By the end of the century, three-quarters of the human population will be exposed to potentially lethal heat for a significant period each year if carbon emissions aren't greatly reduced.
Even if significant cuts in carbon emissions are made, deaths from extreme heat will still rise to about half of the world's population, finds a study published in Nature Climate Change. At the moment, 30% of the population is exposed to potentially lethal heat for 20 days a year or more.
The threshold for a lethal heatwave was measured by both the air temperature and the humidity. The more humid it is, the more lethal heat is – so a warm but very humid day could be as dangerous as a hot but very dry day.
The study looked at research between 1980 and 2014 on deaths associated with heatwaves. They analysed a total of 783 cases of excessive death that hit 164 cities in 36 countries.
The Paris heatwave of 2003 was the most deadly in the 34 years studied, the authors found, followed by Moscow's 2010 heatwave, each leading to many thousands of deaths. These were just two of hundreds of killer heatwaves, but the fine-scale data in many countries worldwide is lacking.
"There are multiple ways to die during a heatwave. One of them is call heat cytotoxity, in which hot temperatures damage several vital organs. Think of it as a sunburn inside you," study author Camilo Mora of the University of Hawai'i at Manoa told IBTimes UK.
"Of course, the heart works hard sending blood to the skin to cool down, and thus for many people with heart problems or the elderly, their hearts just give up on them. Dehydration is a compounding factor that makes the blood thicker, making it more difficult for the heart to work harder, among other things."
Climate change is due to increase deadly heat in the tropics and urban centres the most, leading to the greatest increase in heat-related deaths in these areas, said Mora.
"The problem for the tropics is that they are already hot and in many places humid. The problem with humidity is that is makes lower temperatures lethal," Mora said.
"In urban centres, climate change adds to the heat island effect, which heats up cities by a few extra degrees."
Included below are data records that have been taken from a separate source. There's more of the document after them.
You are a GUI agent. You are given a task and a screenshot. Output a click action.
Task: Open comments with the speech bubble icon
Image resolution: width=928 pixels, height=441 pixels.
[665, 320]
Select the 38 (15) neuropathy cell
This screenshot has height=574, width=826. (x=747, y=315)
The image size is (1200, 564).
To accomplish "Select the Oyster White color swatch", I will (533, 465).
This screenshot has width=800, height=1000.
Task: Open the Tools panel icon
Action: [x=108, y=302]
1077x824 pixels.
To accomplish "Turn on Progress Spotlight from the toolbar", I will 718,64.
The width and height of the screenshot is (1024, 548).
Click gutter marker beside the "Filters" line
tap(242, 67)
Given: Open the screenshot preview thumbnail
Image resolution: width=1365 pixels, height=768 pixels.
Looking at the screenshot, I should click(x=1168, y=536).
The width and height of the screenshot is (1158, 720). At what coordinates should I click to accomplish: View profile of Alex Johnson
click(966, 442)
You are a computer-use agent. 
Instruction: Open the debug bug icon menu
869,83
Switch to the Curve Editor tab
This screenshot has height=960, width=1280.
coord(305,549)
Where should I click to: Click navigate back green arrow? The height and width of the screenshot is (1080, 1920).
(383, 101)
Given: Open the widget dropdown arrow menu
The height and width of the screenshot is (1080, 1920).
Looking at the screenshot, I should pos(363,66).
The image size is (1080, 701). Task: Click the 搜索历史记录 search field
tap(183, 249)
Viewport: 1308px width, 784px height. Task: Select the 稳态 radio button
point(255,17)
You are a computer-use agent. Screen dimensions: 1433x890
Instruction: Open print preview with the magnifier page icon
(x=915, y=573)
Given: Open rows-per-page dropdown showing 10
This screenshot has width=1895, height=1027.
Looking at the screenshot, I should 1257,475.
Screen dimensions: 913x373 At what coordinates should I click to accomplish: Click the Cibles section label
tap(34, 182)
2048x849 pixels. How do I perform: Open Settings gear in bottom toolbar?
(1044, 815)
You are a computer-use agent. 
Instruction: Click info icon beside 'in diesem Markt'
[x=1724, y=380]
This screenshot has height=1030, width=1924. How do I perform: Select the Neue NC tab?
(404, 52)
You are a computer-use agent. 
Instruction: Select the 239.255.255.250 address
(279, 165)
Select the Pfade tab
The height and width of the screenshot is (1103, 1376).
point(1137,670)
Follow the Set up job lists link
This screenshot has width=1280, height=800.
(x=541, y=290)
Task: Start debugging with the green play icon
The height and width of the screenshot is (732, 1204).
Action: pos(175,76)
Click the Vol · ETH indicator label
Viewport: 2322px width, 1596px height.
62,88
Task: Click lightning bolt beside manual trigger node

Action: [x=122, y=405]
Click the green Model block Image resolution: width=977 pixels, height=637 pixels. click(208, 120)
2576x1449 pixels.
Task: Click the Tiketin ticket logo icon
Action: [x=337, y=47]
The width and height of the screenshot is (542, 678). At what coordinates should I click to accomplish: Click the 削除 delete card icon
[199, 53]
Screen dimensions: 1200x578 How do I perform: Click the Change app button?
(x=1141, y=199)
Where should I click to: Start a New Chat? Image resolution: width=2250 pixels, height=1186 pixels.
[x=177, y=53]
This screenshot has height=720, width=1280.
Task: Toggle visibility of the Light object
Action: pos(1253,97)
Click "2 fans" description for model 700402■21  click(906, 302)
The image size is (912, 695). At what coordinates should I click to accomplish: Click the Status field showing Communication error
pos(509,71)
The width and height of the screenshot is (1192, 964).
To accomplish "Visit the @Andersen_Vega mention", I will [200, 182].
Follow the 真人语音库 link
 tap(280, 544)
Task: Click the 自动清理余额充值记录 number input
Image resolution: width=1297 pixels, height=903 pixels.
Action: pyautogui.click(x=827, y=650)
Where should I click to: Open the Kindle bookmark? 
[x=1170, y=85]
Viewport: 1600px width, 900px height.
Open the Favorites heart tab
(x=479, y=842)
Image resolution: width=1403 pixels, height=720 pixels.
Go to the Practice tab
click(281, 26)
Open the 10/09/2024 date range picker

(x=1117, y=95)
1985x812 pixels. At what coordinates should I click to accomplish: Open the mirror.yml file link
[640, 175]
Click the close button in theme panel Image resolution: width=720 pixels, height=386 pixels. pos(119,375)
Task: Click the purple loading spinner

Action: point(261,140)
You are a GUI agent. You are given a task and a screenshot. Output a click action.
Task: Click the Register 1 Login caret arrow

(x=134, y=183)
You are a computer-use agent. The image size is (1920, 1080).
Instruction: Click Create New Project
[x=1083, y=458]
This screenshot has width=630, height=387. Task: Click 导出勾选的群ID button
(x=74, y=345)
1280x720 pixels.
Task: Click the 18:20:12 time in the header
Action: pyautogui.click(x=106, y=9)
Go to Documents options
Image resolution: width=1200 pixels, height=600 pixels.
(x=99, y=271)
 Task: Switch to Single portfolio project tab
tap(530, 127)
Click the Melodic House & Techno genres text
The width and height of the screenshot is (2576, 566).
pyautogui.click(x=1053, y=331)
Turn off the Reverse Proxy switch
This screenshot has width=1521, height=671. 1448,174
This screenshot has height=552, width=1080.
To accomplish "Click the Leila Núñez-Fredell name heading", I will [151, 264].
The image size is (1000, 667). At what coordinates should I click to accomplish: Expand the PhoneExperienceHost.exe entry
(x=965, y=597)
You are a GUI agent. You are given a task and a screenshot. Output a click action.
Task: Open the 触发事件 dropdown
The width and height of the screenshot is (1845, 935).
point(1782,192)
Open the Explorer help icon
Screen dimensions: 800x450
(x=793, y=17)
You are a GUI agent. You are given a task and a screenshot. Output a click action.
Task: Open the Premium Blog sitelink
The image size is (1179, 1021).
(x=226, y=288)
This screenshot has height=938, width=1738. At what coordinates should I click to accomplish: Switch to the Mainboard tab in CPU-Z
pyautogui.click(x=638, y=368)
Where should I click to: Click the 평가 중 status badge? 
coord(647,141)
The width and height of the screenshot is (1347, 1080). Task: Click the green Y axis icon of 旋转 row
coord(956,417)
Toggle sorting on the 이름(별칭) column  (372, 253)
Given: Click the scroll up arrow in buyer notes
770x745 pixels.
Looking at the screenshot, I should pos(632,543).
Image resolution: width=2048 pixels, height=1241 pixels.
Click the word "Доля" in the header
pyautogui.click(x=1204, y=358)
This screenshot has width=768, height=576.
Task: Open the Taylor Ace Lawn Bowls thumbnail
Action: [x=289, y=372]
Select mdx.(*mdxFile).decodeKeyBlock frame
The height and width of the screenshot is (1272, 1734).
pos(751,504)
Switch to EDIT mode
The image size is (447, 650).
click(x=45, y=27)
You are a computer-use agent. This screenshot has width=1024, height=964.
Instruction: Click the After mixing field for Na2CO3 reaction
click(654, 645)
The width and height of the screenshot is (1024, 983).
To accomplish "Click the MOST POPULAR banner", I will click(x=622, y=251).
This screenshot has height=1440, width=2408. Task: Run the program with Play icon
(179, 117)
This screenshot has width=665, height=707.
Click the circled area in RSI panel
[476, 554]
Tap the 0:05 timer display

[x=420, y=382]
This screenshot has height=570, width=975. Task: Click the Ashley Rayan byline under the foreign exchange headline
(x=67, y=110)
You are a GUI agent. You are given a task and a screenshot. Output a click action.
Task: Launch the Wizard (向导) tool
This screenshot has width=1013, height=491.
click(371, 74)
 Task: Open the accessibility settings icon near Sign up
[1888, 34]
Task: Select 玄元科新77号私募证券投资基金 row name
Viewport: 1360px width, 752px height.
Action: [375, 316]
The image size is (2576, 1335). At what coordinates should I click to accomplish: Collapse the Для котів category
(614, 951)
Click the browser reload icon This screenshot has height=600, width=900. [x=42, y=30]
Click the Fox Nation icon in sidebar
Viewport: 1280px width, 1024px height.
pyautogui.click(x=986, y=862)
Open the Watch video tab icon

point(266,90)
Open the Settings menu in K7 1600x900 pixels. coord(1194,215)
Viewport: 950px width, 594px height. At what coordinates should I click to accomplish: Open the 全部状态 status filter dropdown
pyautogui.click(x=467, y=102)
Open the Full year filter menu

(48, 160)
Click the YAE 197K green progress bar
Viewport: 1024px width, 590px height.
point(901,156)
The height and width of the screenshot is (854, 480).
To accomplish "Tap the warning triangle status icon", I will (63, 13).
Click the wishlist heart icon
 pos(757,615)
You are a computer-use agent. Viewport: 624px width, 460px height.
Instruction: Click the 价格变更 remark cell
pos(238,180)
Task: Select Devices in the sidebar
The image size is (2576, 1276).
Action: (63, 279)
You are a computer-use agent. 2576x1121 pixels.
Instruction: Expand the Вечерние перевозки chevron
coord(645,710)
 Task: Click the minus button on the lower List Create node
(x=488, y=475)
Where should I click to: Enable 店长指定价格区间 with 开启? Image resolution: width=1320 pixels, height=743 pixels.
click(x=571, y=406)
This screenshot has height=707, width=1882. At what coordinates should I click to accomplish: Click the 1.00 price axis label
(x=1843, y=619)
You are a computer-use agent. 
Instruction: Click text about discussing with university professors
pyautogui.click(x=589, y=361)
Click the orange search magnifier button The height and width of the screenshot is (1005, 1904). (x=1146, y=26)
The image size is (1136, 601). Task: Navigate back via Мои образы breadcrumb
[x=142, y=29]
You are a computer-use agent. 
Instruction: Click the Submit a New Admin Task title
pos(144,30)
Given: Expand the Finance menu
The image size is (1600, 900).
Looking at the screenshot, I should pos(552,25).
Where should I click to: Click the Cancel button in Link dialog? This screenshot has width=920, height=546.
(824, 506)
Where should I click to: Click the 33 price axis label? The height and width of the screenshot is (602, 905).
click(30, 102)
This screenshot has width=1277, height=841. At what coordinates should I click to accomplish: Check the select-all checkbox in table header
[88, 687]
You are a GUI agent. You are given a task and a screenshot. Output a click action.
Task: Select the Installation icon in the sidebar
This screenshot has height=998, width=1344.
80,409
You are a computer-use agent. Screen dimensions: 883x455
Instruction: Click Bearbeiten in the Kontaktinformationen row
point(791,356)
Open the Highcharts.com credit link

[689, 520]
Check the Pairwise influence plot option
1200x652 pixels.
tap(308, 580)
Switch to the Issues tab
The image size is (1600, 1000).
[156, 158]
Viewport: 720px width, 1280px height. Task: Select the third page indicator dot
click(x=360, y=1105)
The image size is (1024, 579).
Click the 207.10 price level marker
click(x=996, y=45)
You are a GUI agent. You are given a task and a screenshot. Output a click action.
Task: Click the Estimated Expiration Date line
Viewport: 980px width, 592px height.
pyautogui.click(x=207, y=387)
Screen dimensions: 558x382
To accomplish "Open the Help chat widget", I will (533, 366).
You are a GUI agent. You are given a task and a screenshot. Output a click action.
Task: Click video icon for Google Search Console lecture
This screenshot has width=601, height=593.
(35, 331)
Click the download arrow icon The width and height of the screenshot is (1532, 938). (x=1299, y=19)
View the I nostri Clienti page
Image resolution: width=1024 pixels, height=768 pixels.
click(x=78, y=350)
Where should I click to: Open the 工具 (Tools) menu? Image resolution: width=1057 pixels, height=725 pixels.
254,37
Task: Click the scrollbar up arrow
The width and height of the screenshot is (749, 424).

If anything, the study could well be a conservative estimate of how many people will die due to extreme heat, said climatologist Tom Matthews of Liverpool John Moores University, who was not involved in the study. In many countries, particularly low-income equatorial countries in South America and Africa, there just isn't the data to see how many people die of heat stress each year.
"We still don't really know what's going on in those locations," said Matthews. "That's not a limitation of the study, it's done the best of what's out there. But there's still a lack of knowledge on how heat affects human health at lower latitudes."
The picture is complicated by the fact that people in lower-latitude countries may well be better able to adapt to higher temperatures due to physiological acclimatisation and behavioural adaptation. But lacking the data on the health impacts of heat, we just don't know the full scale of the problem now or how climate change could make it worse.
"Even if we 'successfully' mitigate climate change, and do follow a strong policy of reducing greenhouse gases here on, we should still expect to see a substantial increase in heat stress worldwide," Matthews said.
"Essentially, as a global society we need to prepare for more heat stress, irrespective of how well we manage to slow the rate at which that global temperatures rise."